Collected data:
________________________________________

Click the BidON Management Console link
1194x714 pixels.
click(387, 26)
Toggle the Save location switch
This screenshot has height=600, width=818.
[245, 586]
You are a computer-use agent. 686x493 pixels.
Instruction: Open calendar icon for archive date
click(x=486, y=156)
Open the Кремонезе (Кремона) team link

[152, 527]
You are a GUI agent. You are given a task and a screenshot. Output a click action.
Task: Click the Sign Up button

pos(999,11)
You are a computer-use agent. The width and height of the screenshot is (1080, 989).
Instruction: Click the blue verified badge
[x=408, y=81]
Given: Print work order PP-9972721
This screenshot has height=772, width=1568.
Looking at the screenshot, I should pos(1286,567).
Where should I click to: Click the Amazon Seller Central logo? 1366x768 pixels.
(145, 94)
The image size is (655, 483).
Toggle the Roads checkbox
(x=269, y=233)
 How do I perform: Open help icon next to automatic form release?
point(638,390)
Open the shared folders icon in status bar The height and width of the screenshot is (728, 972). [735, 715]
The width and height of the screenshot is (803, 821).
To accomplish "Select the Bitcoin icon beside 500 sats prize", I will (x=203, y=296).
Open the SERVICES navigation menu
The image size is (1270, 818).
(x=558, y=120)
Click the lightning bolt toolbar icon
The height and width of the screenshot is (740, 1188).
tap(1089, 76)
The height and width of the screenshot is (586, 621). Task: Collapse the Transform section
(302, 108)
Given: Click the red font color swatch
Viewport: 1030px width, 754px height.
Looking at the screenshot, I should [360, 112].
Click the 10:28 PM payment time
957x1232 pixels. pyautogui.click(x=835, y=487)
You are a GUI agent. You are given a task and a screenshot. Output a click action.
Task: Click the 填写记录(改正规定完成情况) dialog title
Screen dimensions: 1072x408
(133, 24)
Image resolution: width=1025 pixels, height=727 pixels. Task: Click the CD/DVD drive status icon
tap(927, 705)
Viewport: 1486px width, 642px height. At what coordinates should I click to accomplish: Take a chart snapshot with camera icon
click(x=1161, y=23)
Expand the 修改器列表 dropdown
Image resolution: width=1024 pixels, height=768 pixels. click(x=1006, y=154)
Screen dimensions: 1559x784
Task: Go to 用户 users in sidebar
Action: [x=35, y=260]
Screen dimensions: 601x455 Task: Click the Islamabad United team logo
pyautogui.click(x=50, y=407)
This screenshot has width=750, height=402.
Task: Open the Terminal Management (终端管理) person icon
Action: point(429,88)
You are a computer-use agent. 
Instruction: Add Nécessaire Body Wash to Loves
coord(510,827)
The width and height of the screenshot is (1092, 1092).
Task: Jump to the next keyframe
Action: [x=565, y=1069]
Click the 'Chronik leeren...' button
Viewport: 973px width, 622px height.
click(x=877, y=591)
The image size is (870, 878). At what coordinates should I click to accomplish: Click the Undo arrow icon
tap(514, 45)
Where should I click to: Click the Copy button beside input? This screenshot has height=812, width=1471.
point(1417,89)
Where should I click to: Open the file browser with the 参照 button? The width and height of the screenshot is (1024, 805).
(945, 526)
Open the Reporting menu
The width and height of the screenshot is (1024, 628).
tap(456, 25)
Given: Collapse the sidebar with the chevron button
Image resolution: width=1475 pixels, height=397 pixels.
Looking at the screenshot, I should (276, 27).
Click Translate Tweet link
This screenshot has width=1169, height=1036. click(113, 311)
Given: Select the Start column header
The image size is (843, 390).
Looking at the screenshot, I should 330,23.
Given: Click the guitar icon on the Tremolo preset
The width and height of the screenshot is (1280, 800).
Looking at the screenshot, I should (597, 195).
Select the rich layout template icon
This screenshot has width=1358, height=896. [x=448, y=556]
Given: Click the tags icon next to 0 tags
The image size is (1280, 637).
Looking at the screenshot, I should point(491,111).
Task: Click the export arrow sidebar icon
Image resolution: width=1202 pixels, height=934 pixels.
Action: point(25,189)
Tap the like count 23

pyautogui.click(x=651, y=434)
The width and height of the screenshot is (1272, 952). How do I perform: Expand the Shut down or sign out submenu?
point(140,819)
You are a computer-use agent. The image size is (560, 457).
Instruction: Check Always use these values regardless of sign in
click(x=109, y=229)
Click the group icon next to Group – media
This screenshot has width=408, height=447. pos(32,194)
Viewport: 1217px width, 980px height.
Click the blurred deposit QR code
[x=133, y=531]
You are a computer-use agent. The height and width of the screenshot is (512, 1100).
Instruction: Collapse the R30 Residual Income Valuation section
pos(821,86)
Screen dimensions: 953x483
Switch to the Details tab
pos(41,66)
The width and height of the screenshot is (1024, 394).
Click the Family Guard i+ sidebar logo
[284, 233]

________________________________________

THE TASK:
Report only how many lines in the entries above contain the string "computer".

WRITTEN SOLUTION:
5